Yesterday I went in search of one more extremely old tree.
And this time I headed to Southgate (in Enfield).
The Minchenden Oak(800? years old)
Middlesex was once awash with country seats and one of these was Minchenden House, just along the ridge from Arnos Grove. It was built in the 1660s and passed through a succession of gentry before one particular daughter married above herself becoming the Duchess of Chandos. The house had a classical pillared dome, a premier location on The Green and was said to have one window for every week of the year. The estate was sold off in 1853 to the neighbouring brewing tycoon in an attempt to stall the advance of suburban housing, a fate which befell his amalgamated 300 acres in 1928, and today the Arnos Grove estate smothers the slopes above the Pymmes Brook. Minchenden House may have been demolished but locals campaigned to save the enormous medieval oak round the back of the parish church so that's still here, and huge, and tad on the secret side.
To find the Minchenden Oak look for the brick archway down Waterfall Road, inconveniently labelled Minchenden Oak Garden on a small copper plaque. What lies beyond is a small space barely 30m wide with lawn and shrubbery, also paved paths that don't quite go anywhere and on the far side a whopping ancient oak tree. It has a gnarled bulbous trunk like some great cloven leg, and a fairly scraggly top with several thick upright branches that end with an abrupt cut. It's hard to reach a ripe old age with all your bits intact, thus the Minchenden Oak has been fighting a long battle against nature and gravity. Two limbs succumbed to a storm in 1899, others later needed propping up, then in 2013 considerable decay was discovered within the timber and fifteen tonnes of wood had to be lopped off to protect the central trunk. It's hard to square the current tree with the 1873 claim that it had the largest canopy of any tree in England (38m across and 'still growing') but still an impressive sight.

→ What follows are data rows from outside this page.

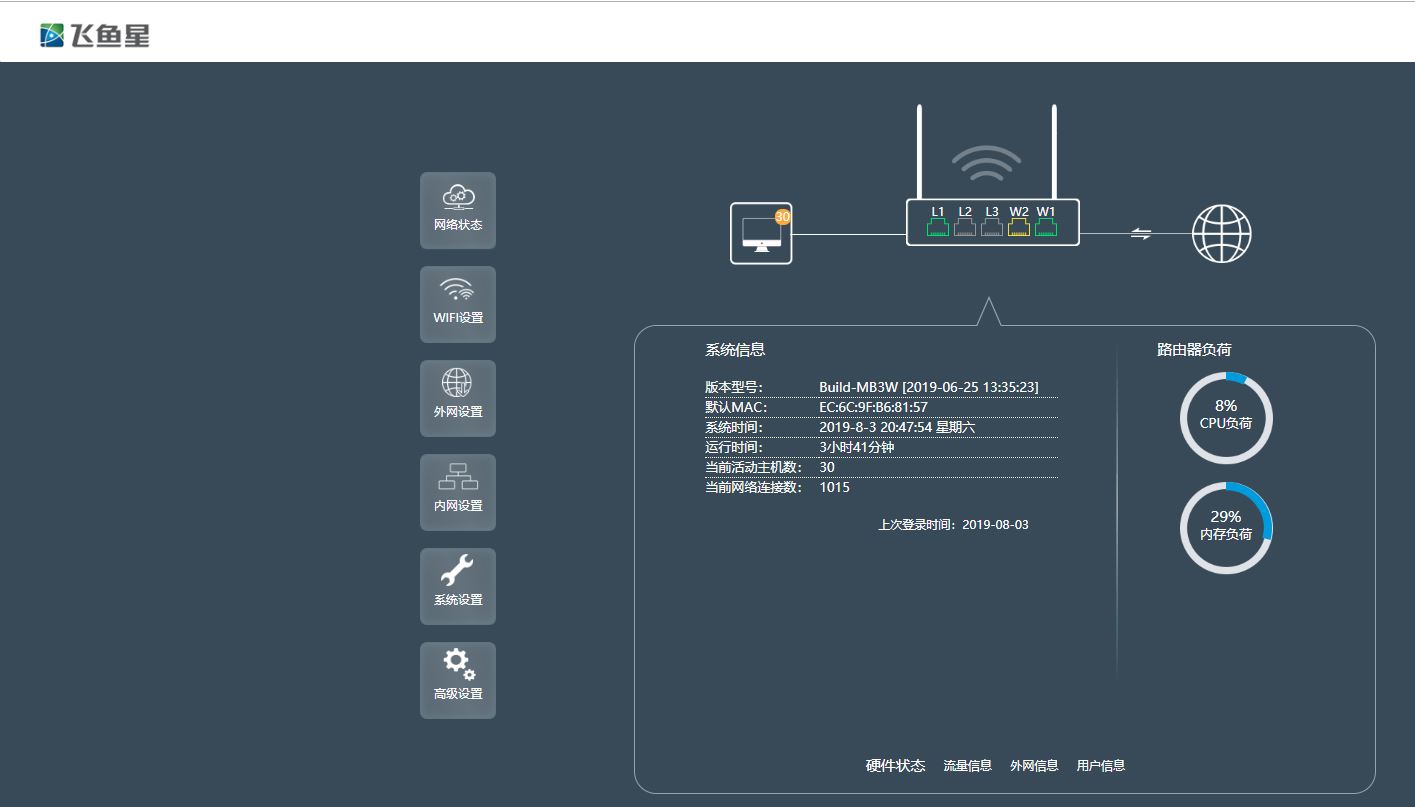Screen dimensions: 1415x807
Task: Open WIFI设置 from the sidebar
Action: 457,304
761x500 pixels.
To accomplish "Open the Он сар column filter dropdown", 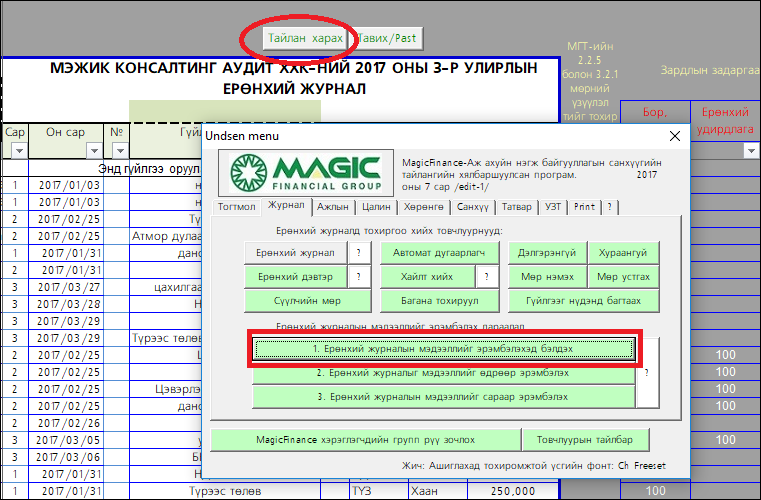I will click(x=89, y=151).
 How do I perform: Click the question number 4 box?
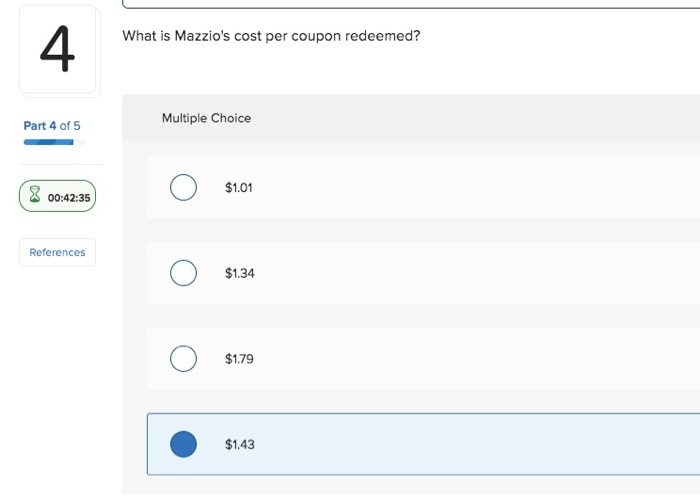pos(58,50)
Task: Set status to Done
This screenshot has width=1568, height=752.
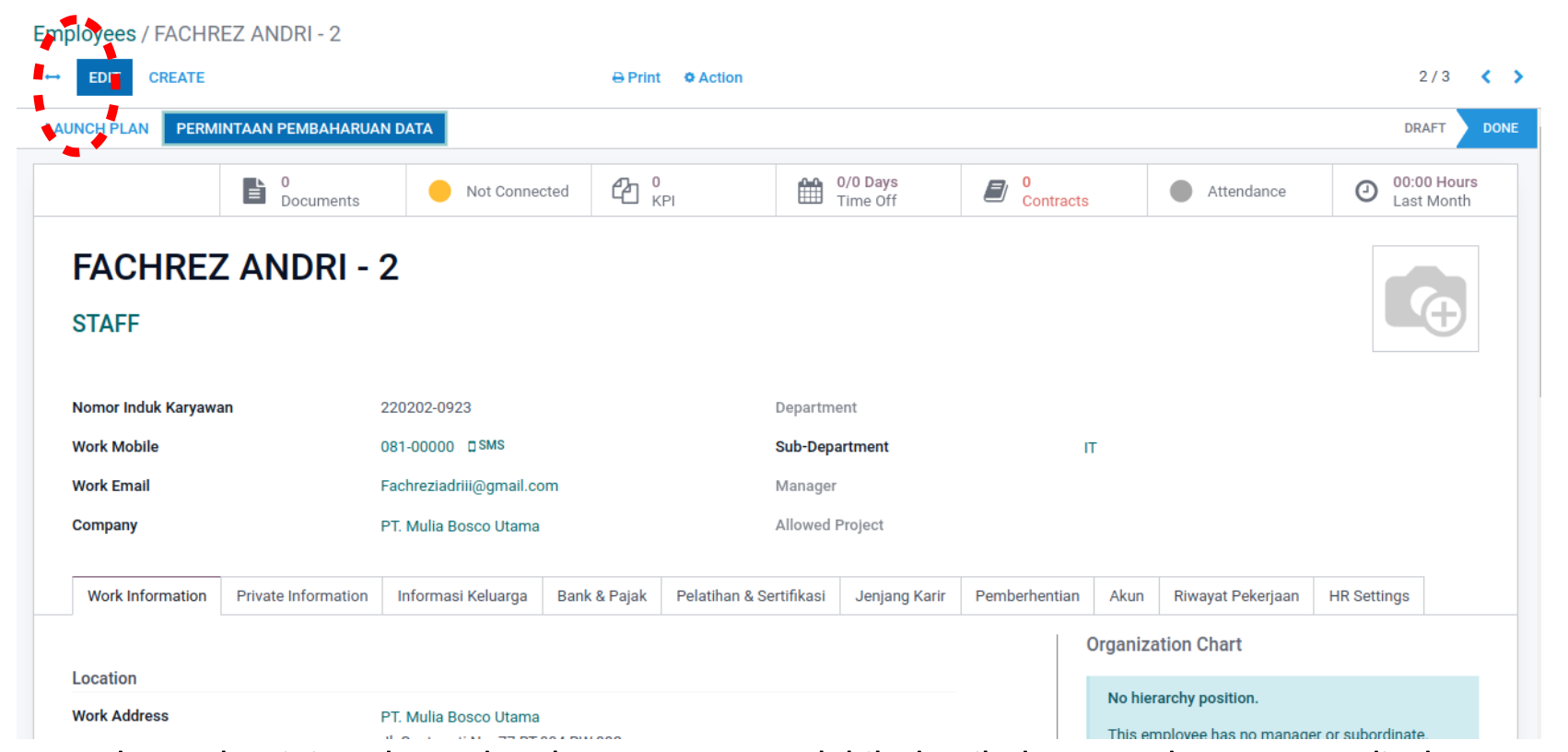Action: click(x=1499, y=128)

"Its boughs bending to the earth, with almost artificial regularity of form and equidistance from each other, give it the appearance of a gigantic tent; with verdant draperies, drawn up to admit the refreshing breezes that curl the myriads of leaves which form altogether a mass of vegetable beauty and grandeur, scarcely to be equalled by any other production of the same nature in the kingdom. It is a magnificent living canopy, impervious to the day." (Sylva Britannica, 1826)
The Minchenden Oak Garden was officially opened on 12th May 1934 in a ceremony involving the local choir and various borough dignitaries, including two hymns and the singing of Psalm 23. The garden screams 1930s with its rustic stone pillars and low decorative walls, as if a magnificent tree wasn't sufficient in itself, and has a small sunken terrace at one end with a broken pedestal in the centre. In a lovely touch the benches around the garden are made from wood removed from the tree in 2013, these replacing a seat that once circled the great trunk because nobody's allowed that close any more. Even the surround of the main information board comes from the old oak, ditto an arty selection of sliced stumps where a small group of children might sit.
The Minchenden Oak is a warning that great old trees don't always survive, and a triumph in that much of it somehow has. But how much better to have seen it at its zenith in the 19th century, long before suburbia turned up, a tree that was already ancient when the first rich man built a house here.